This Mother's Day is especially meaningful because today I have my two girls with me- one blowing bubbles and running barefoot through the grass, and one fighting to survive in my womb against all odds.
I found myself asking God a lot what our story would be. Would it be one of a miracle? Would I be sitting on Karis's bed someday telling her about what doctors told us, that she had no chance to survive? Or would it be different? Would we be burying her and asking God to keep her legacy of grace and faith alive? It's hard to be in the unknown. It's a dance of grief and hope. Grieving what could come, hoping that is never does.
Kory got a voicemail on his phone today from one of our dear ISI parents, who has become so close to our family. She prayed over Karis's life in such a profound way. She was confident God would heal her. She talked about how her life was so powerful that the enemy was scared and wanted her gone but God would not allow that. She prayed bold prayers. Bold prayers of healing. She told us to speak life and not death. I wanted so badly to believe she was right, God would not allow anything but healing. But I couldn't confidently say that. He could allow it.
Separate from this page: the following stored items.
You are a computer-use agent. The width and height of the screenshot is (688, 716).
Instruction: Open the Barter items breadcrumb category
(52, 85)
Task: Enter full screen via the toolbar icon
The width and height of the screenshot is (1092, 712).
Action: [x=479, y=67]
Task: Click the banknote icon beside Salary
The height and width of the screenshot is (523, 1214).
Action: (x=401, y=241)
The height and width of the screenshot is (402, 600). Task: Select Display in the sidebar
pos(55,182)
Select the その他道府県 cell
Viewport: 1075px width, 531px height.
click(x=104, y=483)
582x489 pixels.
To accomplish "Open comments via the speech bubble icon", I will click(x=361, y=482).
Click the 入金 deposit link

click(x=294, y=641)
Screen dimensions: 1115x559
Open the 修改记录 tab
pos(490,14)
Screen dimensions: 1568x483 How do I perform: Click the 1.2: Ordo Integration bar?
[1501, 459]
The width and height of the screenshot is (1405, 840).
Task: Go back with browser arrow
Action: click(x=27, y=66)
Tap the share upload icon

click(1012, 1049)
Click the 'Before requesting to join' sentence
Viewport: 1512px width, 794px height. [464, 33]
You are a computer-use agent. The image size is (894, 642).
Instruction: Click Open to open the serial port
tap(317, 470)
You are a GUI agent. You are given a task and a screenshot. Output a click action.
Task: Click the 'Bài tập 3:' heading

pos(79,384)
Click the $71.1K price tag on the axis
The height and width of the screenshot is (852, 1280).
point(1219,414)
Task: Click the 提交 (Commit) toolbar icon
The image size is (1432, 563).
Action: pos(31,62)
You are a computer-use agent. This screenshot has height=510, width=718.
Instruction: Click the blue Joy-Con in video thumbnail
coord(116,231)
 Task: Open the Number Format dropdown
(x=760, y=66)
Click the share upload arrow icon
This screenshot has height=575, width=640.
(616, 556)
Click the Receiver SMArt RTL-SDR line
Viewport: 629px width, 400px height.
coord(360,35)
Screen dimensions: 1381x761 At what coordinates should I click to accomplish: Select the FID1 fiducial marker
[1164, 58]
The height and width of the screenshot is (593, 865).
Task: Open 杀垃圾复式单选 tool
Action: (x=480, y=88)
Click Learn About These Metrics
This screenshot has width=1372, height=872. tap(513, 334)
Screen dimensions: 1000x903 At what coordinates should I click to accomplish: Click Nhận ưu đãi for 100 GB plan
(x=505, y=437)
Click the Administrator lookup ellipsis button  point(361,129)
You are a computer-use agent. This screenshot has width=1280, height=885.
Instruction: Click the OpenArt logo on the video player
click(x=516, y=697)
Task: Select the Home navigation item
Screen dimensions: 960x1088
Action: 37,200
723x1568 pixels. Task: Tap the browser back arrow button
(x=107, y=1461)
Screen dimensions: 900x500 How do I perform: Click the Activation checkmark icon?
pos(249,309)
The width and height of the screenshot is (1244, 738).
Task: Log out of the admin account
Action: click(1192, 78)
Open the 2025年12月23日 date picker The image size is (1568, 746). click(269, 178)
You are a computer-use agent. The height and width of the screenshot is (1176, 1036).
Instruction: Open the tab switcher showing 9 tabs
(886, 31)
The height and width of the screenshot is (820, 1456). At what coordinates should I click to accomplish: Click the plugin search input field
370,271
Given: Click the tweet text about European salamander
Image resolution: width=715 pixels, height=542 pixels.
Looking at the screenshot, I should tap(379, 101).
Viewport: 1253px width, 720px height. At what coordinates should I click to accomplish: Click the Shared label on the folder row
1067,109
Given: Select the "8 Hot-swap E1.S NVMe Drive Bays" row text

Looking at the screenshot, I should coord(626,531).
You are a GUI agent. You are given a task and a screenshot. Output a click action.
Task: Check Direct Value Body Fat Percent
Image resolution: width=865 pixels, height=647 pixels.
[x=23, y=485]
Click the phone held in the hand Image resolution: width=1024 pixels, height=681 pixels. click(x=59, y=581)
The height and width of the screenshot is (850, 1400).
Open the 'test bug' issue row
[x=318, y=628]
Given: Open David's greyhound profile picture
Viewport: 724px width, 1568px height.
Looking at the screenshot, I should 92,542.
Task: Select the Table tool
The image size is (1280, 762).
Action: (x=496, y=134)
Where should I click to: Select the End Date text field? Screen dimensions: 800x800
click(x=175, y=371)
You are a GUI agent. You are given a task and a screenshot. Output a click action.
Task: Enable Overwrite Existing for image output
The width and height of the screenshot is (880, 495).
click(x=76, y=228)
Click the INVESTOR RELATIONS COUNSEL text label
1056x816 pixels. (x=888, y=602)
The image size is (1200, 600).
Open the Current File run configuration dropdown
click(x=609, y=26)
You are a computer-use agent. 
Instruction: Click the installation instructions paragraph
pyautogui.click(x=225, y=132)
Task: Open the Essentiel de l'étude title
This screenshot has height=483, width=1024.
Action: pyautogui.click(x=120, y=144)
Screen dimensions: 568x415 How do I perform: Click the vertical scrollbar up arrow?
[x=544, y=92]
I envied her confidence, boldness and passion. But I also rested in knowing that God is God no matter what he allows. He is still good. He still loves us. And he is still in control. Those are the things I could confidently stand on. Those were true and unchanging. I'm thankful in the midst of all the unknown to have some things known.
Happy Mother's Day. Thank you, Lord that you have entrusted me to be the mommy of sweet little Avery Kay and Karis Faith. You are too good to us.